◆ Exercise instructions ◆
Your job is to retype the records exactly while dropping every picture.

◆ Source data ◆
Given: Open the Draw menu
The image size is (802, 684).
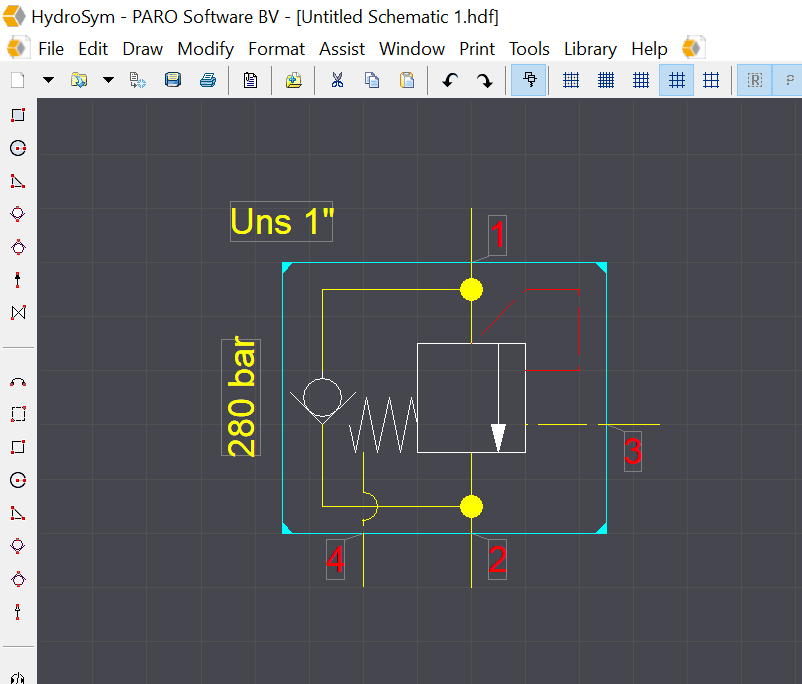Looking at the screenshot, I should (142, 48).
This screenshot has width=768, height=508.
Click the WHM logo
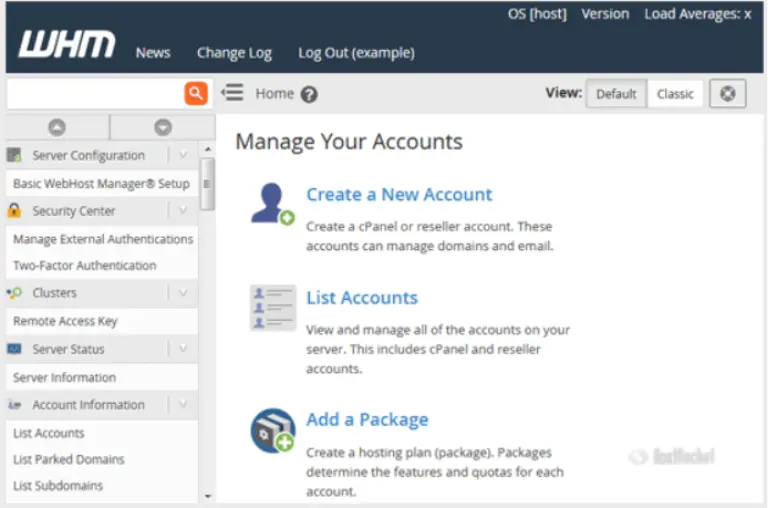[x=67, y=45]
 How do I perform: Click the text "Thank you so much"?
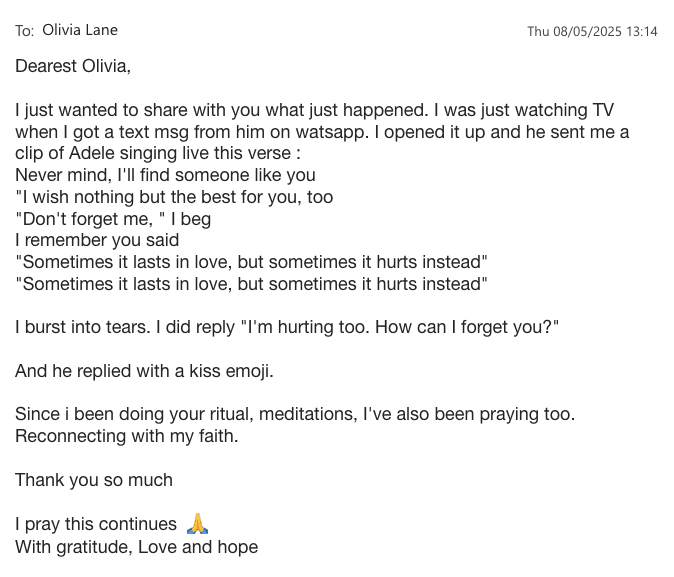(94, 480)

◆ Answer for this exercise ◆
Given: Open the Draw menu
The image size is (802, 684).
Looking at the screenshot, I should (142, 48).
This screenshot has width=768, height=508.
Click the WHM logo
[x=67, y=45]
 How do I perform: Click the text "Thank you so much"?
(94, 480)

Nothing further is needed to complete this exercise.